Collection entries
-- Opening Marker --

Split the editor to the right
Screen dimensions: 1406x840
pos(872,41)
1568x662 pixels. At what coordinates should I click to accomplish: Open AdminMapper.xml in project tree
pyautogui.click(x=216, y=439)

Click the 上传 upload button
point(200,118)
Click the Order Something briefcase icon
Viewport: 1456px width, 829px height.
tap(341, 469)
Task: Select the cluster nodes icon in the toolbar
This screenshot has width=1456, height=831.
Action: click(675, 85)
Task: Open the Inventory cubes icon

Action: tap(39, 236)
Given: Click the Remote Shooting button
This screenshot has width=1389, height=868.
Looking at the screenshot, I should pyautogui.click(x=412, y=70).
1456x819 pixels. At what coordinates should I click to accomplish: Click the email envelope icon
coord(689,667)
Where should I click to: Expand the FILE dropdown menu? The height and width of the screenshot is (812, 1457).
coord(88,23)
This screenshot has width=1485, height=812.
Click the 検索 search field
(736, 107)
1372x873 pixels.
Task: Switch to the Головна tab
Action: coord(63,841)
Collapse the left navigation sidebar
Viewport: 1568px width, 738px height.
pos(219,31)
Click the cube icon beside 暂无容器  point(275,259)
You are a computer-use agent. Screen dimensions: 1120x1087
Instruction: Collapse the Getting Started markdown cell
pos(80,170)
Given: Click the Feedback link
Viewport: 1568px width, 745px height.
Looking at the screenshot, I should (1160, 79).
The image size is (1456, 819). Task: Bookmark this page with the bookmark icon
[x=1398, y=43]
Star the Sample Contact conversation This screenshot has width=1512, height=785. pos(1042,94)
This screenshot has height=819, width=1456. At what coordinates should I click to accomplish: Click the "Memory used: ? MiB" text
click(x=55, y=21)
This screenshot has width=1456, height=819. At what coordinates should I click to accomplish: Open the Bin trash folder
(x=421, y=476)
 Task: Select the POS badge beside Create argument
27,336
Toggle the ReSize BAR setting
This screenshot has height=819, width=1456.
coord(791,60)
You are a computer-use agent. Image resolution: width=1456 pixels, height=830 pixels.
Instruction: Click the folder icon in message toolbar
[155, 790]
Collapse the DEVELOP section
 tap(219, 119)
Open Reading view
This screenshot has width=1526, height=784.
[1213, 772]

-- Closing Marker --

*Try it*. Give a count of the lines above that include the word "computer", and add nothing to it.

*Response for this exercise*. 2